── Text shown

Typically, the paintings managed to convey a still silence within the scene.
Relatives were never portrayed in conversation.
Any doctor present was portrayed as without active function, instead silently presiding, often in the shadowed background, over an inevitable passing. Any relatives in the paintings tended to sit, one hand over their eyes, the other holding the hand of the dying man or woman.
It is difficult to compare that reality with today’s dying, partly because we have no art using death as its focus these days.
It has ceased to be a favoured or even a possible subject for an artist.
Ironically, we would see as an invasion of privacy the presence at a death bed of an artist with a sketch pad or a photographer with a camera, even though many, if not most people now die without either privacy or stillness, in harshly bright hospital rooms, surrounded by impersonally-bleeping machines, physically connected to IVs and catheters.
Where relatives are present with a medical professional, the conversation often takes the form of the family wanting to know if everything possible has been done for their loved one.
DESPITE the change in the way we die (although the high-tech horror of hospital death is at least counter-pointed by the more civilised possibilities offered by hospice care) some of the Victorian mind-set has sustained into the 21st century, notably the sense that, once a diagnosis of terminal illness has been delivered, it behoves the individual to go home and “put their papers in order.” Although that mind-set was not in media play when it emerged that Brian Lenihan had no plans to relinquish his Government responsibilities, it was certainly manifest in private conversations.
“Wouldn’t you think he’d want to be at home with his family?” people asked, as if continuation in office were somehow the less noble option.
It was a half-thought-out reaction on two fronts. First of all, neither Brian Lenihan nor his medical advisors knew, at the point of diagnosis, how much time was left to him.
So how would it have made sense for him to withdraw from public life and stay at home for one, two, three or four years?
A cancer-sufferer facing death in the medium to long term does not, in real terms, face an idyllic domestic scene characterised by constant family presence, and anyway, such concentration of attention might be more onerous than helpful to any of those concerned.
What too frequently happens when someone facing such a diagnosis leaves work and stays at home, is that the payoff is illness-institutionalisation.

────
── Record set

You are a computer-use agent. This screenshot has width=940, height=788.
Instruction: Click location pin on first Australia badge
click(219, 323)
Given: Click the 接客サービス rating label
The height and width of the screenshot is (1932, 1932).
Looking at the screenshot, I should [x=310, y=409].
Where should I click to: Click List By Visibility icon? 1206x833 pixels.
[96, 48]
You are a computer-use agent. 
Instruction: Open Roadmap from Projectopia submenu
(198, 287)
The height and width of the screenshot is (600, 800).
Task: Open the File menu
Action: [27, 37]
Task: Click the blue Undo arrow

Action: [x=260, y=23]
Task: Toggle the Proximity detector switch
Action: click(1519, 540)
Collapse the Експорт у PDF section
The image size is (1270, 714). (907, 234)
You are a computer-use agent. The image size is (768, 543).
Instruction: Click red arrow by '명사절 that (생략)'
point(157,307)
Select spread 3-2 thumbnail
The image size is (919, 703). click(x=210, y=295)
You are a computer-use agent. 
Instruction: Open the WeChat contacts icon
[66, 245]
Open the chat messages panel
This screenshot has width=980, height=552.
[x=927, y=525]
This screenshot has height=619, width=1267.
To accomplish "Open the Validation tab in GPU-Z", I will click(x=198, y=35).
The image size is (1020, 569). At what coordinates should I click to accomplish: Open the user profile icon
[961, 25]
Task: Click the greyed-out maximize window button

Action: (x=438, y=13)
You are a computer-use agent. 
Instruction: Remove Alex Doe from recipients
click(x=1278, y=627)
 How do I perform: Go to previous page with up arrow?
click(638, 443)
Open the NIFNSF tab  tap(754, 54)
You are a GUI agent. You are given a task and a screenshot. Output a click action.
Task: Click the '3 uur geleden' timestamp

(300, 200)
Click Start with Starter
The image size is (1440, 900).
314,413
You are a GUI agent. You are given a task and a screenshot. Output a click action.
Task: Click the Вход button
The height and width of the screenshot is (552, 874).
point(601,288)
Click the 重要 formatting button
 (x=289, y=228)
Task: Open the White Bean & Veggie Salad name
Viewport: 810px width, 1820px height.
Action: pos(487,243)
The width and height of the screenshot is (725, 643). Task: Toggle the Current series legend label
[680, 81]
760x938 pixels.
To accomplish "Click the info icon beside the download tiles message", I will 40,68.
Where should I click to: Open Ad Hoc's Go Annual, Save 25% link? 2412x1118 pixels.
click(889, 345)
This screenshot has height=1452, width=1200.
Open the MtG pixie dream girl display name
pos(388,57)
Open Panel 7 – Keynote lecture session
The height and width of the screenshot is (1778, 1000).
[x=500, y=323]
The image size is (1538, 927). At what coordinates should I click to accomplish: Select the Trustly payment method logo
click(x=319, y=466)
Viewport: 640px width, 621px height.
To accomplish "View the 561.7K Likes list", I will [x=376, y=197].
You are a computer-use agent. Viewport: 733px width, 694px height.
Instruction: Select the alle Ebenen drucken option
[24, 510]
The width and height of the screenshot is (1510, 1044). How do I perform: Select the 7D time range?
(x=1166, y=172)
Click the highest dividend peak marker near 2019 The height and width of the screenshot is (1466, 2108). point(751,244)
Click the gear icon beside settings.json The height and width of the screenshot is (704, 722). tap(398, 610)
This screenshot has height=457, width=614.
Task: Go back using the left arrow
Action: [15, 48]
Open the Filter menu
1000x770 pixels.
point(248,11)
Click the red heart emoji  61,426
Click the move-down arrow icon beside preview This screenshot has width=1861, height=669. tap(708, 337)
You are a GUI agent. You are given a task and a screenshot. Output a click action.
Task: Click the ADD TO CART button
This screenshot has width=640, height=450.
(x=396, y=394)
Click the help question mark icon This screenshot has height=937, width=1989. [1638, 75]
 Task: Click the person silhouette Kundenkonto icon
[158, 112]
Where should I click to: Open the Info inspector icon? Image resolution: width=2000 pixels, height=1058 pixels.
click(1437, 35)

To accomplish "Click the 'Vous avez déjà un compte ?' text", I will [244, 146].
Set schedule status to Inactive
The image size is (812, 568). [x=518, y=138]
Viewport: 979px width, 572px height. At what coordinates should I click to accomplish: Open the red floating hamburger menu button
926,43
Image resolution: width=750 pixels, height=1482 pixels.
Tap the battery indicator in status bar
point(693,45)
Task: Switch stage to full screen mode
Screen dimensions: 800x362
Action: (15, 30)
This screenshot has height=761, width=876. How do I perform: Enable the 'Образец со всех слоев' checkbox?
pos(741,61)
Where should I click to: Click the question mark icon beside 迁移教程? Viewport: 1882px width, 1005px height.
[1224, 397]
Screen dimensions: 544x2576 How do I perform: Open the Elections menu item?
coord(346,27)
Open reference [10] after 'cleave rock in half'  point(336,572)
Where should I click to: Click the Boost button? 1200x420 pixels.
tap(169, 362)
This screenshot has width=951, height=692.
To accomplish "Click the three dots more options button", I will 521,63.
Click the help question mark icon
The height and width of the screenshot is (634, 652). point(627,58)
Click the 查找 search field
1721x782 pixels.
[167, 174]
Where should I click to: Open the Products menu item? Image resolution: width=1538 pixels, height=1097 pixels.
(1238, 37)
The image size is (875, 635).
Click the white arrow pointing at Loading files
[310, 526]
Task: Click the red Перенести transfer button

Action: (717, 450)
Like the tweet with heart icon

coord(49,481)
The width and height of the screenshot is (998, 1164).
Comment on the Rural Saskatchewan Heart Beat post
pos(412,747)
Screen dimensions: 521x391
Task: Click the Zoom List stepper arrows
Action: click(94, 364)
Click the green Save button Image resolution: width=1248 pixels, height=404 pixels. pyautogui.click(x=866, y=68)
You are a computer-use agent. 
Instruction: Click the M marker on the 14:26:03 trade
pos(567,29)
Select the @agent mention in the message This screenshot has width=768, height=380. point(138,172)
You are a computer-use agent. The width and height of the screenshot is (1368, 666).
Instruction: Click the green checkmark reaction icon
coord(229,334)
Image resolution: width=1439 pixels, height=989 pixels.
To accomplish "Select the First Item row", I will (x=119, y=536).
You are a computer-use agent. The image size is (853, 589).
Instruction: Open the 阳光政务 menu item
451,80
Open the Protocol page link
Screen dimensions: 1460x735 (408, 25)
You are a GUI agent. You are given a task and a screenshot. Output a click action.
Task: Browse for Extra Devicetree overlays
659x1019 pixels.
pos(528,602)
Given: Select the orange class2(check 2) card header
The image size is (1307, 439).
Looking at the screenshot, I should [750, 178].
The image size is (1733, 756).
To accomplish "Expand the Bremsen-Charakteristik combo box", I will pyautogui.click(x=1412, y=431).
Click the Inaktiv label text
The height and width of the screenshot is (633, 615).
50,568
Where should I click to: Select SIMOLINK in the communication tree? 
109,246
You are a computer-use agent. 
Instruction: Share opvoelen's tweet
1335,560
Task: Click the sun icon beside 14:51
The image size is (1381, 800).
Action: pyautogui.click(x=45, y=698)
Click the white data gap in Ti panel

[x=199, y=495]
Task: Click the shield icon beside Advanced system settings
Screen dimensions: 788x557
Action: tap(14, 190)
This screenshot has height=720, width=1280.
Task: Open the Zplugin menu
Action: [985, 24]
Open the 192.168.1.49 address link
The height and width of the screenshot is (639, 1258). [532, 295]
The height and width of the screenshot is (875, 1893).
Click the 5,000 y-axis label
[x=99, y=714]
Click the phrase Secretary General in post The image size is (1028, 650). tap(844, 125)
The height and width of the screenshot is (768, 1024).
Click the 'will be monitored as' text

────

Exercise requirements
(1) In the text about dying and Brian Lenihan's illness, which lengths of time are given for how long he might have withdrawn from public life and stayed at home? Please list each one.
(2) Resume the text about dying and Brian Lenihan's illness after its final sentence.

Results for each task
(1) One year, two years, three years, and four years.

(2)
They sacrifice the identity associated with their career for a new identity (if not career) as a patient /cancer sufferer, their calendars dominated by medical appointments, their reading- matter heavy on printouts of blood and cell counts, their circle of colleagues and friends replaced by scarf-wearing acquaintances encountered in the oncologist’s waiting room.
Some fine writers have recorded this process in infinitely sad media diaries.
Those published stories provide value on a literary level, to other sufferers and undoubtedly to the writers themselves.
But Brian Lenihan’s refusal to allow his illness to become more important than his job or permit it to become definitive of who he was, provides an interesting alternative, rendered more significant by the level of pressure he sustained, consequent upon the hellish economic circumstances with which he had to deal. He chose not to go home and put his papers in order.
Instead, he subordinated his illness and its treatment regimen to his efforts to put the nation’s finances in order.
More than 20 years ago, Norman Cousins might have been writing about Mr Lenihan when he said: “Hope, faith, love, and a strong will to live offer no promise of immortality, only proof of our uniqueness as human beings and the opportunity to experience full growth even under the grimmest circumstances. The clock provides only a technical measurement of how long we live. Far more real than the ticking of time is the way we open up the minutes and invest them with meaning. Death is not the ultimate tragedy in life. The ultimate tragedy is to die without discovering the possibilities of full growth.”